--- Supplied passage ---
((
Power is also drawn from the Personal Computer to recharge the
LiIon battery. The power for the USB interface device (U6 on the
circuit diagram) is taken from the USB connector. This minimises
the current drawn from the LiIon battery to extend the operational
time between charges. Interface components (U4 and U5 on the
circuit diagram) isolate the connections between the USB device and
the GSM engine when either the USB port is disconnected (USB device
powered down) or the GSM engine has been turned off. A protection
device (U7 on the circuit diagram) has been included on the USB
port to protect the USB device from electrostatic discharge onto
the pins of the USB connector.
[0142] External Sensor Inputs (IN1-4 Signals on the Circuit
Diagram)
[0143] The prototype ISU device implements 4 external sensor
inputs. These connections are available on a dedicated input
connector (J2 on the circuit diagram) and on the special attachment
connector (J4 on the circuit diagram). These inputs have been
configured to allow external sensors to simply connect these input
signals to a 0Volt return signal (available on both connectors)
using a relay contact closure. This is the typical output from a
wide range of sensors.
[0144] An interface component (U3 on the circuit diagram) is
provided to isolate the input signals from the GSM engine when the
GSM engine has been turned off. There are also some protection
devices (D2-5 on the circuit diagram) to protect the inputs of the
interface component from electrostatic discharge onto the pins of
the connectors.
[0145] Controlled Outputs (OUT1 and OUT2 Signals on the Circuit
Diagram)
[0146] The prototype ISU device implements 2 controlled outputs.
These outputs allow external devices to be switched by the ISU
device. These outputs are implemented using transistors Q1 and Q2.
The connections to external devices can be made either by the
dedicated output connector (J3 on the circuit diagram) or the
special attachment connector (J4 on the circuit diagram).
[0147] Special Attachment Connector (J4 on the Circuit Diagram)
[0148] A special attachment connector has been provided on the ISU
device to allow it to be plugged into purpose built sensors. These
sensors will be engineered to accommodate the ISU device and all of
the required connections between the two devices are made through
the single attachment connector. This connector supports
attachments that are self-powered and are capable of providing
current to recharge the battery in the ISU, as well as attachments
that do not have their own power supply and require current from
the ISU device's battery to operate.
))
--- Job A ---
In the listing below, could you copy word for word the lines from the one containing "This screenshot has width=380, height=380." up to and including the one containing "will [x=418, y=15]."?

--- The records ---
((
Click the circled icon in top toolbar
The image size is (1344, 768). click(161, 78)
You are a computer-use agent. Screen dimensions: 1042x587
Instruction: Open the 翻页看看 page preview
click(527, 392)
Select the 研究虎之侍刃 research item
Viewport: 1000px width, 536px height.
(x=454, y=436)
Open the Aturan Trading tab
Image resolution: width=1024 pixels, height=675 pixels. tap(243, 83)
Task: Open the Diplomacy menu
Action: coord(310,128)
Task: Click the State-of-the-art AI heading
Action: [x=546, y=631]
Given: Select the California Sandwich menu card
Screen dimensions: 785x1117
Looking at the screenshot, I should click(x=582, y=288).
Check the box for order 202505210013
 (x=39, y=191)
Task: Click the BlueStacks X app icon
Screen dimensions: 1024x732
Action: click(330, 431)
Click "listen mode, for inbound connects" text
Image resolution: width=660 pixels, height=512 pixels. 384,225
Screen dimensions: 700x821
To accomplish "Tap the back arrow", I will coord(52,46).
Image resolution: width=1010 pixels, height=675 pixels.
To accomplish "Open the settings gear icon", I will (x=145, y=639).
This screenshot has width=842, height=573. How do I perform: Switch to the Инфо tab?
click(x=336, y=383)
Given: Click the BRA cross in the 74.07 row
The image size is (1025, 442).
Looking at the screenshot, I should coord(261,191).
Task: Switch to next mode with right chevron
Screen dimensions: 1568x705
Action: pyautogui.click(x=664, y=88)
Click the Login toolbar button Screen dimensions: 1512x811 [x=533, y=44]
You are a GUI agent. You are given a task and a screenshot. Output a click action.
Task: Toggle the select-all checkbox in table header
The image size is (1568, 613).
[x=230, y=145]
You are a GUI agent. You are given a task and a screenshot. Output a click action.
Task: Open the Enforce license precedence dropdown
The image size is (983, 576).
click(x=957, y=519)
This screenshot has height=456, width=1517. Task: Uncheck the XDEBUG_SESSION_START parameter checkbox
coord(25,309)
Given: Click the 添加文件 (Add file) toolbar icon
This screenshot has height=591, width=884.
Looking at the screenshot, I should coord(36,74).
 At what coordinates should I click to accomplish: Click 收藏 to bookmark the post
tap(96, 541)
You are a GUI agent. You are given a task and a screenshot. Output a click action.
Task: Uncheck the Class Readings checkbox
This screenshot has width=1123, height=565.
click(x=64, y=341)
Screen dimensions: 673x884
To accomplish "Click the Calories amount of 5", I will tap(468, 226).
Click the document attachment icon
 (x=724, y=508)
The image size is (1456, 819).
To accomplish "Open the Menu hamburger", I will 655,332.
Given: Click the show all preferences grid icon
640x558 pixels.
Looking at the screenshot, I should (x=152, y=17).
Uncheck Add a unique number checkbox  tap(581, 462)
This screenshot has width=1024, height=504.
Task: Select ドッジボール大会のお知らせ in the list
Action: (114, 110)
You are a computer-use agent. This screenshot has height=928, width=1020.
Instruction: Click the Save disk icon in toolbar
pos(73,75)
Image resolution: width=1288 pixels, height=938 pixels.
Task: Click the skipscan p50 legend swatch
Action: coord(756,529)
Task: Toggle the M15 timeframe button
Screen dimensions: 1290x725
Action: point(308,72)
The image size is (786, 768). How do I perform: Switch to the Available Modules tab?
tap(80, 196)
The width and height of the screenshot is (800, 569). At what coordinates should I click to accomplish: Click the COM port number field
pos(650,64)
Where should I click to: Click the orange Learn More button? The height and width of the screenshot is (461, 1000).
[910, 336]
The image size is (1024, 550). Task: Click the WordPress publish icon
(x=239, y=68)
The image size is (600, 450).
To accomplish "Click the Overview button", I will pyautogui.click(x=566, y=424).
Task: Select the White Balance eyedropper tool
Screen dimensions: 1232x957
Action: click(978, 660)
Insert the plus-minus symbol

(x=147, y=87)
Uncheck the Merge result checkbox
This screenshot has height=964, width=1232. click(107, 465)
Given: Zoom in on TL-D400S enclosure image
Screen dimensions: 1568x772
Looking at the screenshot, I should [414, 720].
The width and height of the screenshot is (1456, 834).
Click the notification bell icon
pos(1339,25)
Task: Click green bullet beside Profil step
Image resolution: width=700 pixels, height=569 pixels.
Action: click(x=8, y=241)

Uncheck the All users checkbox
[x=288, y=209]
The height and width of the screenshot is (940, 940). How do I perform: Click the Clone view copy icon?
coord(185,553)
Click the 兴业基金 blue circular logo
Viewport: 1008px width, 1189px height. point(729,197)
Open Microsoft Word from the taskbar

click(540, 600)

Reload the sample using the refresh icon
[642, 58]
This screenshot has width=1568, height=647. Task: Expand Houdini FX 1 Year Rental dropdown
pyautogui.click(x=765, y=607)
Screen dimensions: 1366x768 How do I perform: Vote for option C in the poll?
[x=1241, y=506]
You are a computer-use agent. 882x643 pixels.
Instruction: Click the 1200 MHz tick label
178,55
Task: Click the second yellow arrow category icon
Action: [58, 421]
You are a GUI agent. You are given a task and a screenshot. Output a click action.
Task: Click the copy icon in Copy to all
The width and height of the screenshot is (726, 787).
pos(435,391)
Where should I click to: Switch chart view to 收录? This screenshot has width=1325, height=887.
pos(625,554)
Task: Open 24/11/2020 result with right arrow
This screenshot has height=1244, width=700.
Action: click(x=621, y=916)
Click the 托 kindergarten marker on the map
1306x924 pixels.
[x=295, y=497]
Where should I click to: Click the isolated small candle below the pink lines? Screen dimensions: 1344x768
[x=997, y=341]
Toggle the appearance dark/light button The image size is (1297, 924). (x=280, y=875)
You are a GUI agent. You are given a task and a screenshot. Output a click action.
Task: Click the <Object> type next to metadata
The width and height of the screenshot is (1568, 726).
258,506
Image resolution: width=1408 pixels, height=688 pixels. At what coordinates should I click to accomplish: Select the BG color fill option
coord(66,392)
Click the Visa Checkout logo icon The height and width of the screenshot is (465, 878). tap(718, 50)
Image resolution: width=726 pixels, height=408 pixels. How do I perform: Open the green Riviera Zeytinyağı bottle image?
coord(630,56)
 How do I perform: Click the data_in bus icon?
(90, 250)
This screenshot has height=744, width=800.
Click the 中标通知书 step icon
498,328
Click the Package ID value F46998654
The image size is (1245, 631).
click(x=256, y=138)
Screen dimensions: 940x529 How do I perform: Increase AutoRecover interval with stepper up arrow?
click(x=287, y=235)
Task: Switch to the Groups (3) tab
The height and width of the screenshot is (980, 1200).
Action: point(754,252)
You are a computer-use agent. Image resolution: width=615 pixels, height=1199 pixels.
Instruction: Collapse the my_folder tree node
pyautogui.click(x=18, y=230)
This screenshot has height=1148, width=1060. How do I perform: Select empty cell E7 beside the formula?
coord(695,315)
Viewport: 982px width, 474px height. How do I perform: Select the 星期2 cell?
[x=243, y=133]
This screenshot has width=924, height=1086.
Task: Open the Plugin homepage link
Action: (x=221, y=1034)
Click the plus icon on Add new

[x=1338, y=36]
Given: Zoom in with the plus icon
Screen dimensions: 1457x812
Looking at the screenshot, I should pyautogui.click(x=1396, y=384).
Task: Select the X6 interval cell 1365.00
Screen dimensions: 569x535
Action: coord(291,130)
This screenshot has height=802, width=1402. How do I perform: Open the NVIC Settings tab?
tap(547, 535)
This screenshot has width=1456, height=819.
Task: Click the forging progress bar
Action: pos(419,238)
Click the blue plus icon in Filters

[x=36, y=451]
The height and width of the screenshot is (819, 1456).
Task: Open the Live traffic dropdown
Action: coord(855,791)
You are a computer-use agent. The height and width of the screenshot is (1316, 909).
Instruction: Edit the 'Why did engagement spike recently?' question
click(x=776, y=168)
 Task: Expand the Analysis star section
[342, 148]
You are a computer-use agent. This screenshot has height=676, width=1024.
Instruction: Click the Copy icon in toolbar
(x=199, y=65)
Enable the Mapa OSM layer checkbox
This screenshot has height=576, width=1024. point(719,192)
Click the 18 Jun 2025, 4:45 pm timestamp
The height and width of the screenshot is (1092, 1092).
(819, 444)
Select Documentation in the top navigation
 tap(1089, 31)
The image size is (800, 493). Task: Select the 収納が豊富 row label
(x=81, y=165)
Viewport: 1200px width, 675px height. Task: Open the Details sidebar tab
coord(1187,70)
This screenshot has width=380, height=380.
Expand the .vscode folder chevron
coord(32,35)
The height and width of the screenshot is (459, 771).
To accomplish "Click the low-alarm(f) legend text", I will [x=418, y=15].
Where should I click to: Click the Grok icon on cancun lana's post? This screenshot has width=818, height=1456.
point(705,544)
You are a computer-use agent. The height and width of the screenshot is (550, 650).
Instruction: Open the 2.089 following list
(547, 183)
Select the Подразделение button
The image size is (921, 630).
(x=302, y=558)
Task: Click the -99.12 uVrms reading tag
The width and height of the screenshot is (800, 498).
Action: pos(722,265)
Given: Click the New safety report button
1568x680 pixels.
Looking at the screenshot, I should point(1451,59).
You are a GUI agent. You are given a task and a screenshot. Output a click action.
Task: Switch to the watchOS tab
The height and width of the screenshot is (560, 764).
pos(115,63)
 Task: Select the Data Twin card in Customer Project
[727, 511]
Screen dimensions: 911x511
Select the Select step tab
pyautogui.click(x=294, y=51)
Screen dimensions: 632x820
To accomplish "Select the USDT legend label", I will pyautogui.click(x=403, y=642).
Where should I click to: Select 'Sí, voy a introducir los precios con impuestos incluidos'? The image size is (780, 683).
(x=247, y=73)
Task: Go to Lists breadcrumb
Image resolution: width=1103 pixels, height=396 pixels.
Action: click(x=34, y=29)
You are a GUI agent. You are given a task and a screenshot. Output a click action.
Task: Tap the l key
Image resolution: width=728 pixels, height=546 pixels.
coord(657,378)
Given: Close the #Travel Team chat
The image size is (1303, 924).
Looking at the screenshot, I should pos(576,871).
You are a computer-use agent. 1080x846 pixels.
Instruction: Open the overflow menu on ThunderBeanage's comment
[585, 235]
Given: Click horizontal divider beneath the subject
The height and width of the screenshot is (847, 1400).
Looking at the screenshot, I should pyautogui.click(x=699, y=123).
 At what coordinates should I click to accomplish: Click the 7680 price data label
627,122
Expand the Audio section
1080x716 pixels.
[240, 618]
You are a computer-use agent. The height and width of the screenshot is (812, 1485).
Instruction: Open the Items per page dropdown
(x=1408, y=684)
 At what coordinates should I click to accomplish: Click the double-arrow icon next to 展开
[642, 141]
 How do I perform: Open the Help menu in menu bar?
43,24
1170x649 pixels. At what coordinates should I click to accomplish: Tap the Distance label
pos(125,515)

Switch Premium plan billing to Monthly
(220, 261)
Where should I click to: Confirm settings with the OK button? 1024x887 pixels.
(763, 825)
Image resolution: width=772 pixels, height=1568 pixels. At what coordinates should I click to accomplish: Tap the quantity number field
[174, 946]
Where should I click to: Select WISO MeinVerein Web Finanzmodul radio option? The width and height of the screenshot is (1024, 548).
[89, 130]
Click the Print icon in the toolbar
))
--- Job B ---
Can you continue the passage on the ISU device's connectors and inputs from the point where it stops?

--- Exercise answer A ---
This screenshot has width=380, height=380.
Expand the .vscode folder chevron
coord(32,35)
The height and width of the screenshot is (459, 771).
To accomplish "Click the low-alarm(f) legend text", I will [x=418, y=15].

--- Exercise answer B ---
[0149] The apparatus of a monitoring system may include a number of
standard sensor devices available for purchase along with, or in
addition to the individual signal unit 22. Each sensor device is
adapted to respond to a predefined stimulus, and may include
sensors for power status, smoke detection, motion detection, door
or window opening, button press, fluid level, tampering, location
via the GPS system and video camera, for example. These standard
sensor devices are provided as a simple plug-in to the individual
signal unit 22, via one of the input connection 64 or USB port
shown in FIG. 4, or other standard interface ports provided on the
device.
[0150] An individual signal unit 22 may further be provided with
internal error monitoring facilities, such as a power supply
failure. Preferably also, individual signal units 22 are equipped
with interference sensors to alert the central control facility 12
of tampering by unauthorised persons, or disturbance by animals for
example.
[0151] Individual signal units 22 in at least one preferred
embodiment, are provided with output relays to activate one or more
external devices according to pre-programmed responses to sensor
monitored events. Examples may include the activation of audio
and/or visual alarms, the switching on of security lighting,
closure of fire doors and so forth.
[0152] The power supply and control module 42 is adapted to
maintain individual signal unit 22 in a passive, standby state
until receiving a signal from an external event sensor. Such a
signal initiates a powering up of the device, enabling it to
transmit its unique encrypted identifying code to the central
control facility. After transmission of this signal the individual
signal unit powers down and returns to its passive standby
state.
[0153] An individual signal unit 20 may also be brought into a
powered up state on command from the central control facility 12.
This powering up may be for the purpose of reprogramming the
individual signal unit 22 to install a new response procedure, for
example after the installation of a new, or an additional external
event sensor, relocation of the unit, or to modify an existing
procedure.
[0154] Where an individual signal unit 22 is provided with data
entry and display facilities, such programming or reprogramming of
the unit may be performed at the device itself. At the conclusion
of such local data input, the new or modified data is transmitted
to the central control facility to update its responses to any
signals received from the individual signal unit as required.
[0155] Referring again to FIGS. 9 and 10, during a powered up
state, as well as following any pre-programmed procedure for the
activation of any local connected devices, individual signal unit
22 will transmit a signal via the network 21 and a satellite 20,
reporting the event to the central control facility 12.
[0156] In a first simplest preferred form of the invention, a
signal sent by an individual signal unit 22 consists solely of its
unique encrypted identifying code. No data is sent with this code.
The information as to what a receipt of this code by the central
control facility means, is stored in the central processing
computers of the facility. This information, which is supplied by
and under the control of the registered owner of the individual
signal unit, may include instructions as to what actions are to be
taken in response to the signal.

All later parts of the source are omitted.